AVAILABLE DATA below:

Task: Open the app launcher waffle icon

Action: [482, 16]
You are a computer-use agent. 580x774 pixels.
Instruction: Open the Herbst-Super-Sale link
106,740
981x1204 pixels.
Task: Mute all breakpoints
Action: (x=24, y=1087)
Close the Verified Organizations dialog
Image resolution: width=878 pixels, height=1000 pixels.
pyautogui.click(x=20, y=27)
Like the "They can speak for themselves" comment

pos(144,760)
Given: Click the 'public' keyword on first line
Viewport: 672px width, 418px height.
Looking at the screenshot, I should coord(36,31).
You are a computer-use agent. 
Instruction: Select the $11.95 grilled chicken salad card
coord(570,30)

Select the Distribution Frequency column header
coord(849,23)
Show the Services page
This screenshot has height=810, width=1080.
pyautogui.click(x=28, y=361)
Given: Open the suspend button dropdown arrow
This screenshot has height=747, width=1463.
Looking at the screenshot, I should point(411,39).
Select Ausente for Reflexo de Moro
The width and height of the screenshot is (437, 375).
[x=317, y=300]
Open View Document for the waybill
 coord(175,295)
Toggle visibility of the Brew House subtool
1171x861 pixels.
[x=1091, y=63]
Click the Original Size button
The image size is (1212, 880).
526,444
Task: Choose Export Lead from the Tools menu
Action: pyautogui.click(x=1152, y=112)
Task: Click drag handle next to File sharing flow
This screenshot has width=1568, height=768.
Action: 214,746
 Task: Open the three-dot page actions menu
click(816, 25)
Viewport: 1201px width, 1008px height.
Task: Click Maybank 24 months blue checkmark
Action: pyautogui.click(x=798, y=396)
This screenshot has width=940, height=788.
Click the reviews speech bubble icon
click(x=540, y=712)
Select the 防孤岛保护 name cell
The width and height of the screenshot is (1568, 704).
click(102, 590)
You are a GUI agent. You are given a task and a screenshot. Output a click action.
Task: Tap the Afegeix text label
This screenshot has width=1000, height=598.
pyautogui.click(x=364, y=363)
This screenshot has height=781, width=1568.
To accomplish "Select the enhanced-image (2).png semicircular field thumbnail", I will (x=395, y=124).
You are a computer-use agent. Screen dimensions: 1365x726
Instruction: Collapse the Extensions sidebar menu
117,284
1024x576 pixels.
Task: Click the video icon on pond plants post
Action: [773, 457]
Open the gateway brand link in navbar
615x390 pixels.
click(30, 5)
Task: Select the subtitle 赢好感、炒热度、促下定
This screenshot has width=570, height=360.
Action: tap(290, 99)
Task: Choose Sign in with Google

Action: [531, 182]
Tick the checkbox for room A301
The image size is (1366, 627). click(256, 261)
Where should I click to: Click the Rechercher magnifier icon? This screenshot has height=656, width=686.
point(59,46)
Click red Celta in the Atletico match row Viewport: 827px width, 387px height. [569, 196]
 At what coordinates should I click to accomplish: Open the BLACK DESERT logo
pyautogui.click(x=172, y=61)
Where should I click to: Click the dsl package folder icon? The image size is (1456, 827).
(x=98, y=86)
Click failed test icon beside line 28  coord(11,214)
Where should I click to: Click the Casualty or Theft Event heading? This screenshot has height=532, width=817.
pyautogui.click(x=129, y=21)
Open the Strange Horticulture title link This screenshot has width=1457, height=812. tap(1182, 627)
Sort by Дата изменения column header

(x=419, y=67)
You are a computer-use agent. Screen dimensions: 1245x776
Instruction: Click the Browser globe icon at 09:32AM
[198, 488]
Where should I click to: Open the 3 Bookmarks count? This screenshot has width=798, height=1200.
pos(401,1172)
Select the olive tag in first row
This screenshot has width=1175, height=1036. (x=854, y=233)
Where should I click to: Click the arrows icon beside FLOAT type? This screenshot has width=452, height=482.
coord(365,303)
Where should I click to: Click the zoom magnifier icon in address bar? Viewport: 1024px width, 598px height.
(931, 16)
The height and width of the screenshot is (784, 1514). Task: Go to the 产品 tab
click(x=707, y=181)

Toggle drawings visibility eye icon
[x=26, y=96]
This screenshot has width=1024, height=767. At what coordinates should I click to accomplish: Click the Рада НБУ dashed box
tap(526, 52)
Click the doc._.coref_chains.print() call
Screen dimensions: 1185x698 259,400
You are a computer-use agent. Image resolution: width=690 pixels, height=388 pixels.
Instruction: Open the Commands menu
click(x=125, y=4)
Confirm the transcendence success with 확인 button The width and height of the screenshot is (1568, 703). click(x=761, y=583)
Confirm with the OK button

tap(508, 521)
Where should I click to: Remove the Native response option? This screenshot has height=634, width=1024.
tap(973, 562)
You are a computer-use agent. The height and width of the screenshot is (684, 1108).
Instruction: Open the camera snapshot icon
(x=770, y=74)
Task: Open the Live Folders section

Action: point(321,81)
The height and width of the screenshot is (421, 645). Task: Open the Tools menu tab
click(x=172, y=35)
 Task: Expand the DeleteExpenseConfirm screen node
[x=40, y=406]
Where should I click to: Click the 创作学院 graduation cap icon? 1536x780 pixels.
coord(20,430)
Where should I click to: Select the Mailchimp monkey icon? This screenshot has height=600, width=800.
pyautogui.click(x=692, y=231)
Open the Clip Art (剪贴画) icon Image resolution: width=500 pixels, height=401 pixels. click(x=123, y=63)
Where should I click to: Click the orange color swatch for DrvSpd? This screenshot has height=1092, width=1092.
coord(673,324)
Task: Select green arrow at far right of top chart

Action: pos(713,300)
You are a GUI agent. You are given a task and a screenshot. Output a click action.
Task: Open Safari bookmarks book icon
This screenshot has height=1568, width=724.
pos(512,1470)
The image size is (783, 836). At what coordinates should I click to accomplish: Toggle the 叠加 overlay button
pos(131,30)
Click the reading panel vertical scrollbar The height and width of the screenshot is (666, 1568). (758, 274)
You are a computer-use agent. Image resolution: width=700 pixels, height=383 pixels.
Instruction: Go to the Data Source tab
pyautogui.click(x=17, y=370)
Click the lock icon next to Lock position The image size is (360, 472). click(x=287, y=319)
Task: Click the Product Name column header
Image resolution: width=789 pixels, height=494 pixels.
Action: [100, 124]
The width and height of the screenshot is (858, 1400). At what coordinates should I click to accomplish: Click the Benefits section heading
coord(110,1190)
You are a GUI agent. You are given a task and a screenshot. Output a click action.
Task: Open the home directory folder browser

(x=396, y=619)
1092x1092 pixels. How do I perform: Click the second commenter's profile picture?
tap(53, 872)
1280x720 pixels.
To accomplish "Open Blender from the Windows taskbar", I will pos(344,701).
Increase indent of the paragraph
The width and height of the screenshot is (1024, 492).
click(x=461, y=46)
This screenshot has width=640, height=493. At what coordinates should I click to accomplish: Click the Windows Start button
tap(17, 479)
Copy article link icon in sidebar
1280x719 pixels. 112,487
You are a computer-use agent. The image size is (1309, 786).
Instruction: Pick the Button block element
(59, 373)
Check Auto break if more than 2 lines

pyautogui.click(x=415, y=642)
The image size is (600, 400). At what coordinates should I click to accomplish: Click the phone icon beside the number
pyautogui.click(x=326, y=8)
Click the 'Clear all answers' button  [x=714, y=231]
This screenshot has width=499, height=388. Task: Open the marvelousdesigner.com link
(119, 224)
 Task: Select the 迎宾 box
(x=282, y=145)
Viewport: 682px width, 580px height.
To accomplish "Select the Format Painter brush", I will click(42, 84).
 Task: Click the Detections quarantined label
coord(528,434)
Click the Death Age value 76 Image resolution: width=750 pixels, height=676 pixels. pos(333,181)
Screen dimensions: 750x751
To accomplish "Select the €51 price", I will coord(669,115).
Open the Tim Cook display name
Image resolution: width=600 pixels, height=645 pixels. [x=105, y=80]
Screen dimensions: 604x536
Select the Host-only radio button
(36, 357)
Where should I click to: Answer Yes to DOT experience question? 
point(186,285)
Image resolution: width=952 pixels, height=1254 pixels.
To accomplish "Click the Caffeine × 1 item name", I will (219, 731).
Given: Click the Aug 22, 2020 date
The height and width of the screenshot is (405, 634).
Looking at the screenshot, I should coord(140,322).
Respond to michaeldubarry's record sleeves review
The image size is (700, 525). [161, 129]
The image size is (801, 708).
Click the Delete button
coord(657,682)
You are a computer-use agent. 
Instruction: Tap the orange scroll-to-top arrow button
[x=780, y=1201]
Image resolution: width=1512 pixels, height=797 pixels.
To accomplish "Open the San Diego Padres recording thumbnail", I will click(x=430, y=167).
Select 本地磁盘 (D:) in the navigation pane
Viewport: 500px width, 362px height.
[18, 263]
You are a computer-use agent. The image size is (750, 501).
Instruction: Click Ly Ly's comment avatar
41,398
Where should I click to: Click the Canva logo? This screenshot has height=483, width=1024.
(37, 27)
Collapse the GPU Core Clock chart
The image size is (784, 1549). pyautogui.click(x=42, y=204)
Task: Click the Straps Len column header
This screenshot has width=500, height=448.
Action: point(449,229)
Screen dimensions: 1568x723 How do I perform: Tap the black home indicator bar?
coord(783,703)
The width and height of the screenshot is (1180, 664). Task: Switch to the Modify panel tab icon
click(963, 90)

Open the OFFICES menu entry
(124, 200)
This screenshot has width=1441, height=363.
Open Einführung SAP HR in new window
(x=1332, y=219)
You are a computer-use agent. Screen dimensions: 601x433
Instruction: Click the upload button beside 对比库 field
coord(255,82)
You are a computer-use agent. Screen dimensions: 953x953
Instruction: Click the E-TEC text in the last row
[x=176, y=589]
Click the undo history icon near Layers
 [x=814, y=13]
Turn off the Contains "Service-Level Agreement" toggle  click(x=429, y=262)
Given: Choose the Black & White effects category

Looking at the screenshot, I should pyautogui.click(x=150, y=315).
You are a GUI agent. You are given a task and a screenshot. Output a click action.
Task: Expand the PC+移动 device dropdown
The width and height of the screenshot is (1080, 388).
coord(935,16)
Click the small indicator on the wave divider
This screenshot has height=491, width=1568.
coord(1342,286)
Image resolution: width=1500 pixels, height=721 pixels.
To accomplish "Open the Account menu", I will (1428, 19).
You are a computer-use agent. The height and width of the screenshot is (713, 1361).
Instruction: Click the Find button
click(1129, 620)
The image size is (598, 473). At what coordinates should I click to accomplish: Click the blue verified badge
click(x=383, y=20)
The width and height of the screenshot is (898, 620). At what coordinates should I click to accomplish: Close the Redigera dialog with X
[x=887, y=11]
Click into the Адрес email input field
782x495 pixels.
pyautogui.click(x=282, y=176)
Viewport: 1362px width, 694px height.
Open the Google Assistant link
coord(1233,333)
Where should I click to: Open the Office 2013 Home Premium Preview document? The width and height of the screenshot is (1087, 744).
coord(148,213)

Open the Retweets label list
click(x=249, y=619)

End of AVAILABLE DATA.

EXERCISE REQUIREMENTS:
A line belongs in the answer if it contains the word "dropdown"; copy every such line from the data above.

EXPECTED OUTPUT:
Given: Open the suspend button dropdown arrow
Task: Expand the PC+移动 device dropdown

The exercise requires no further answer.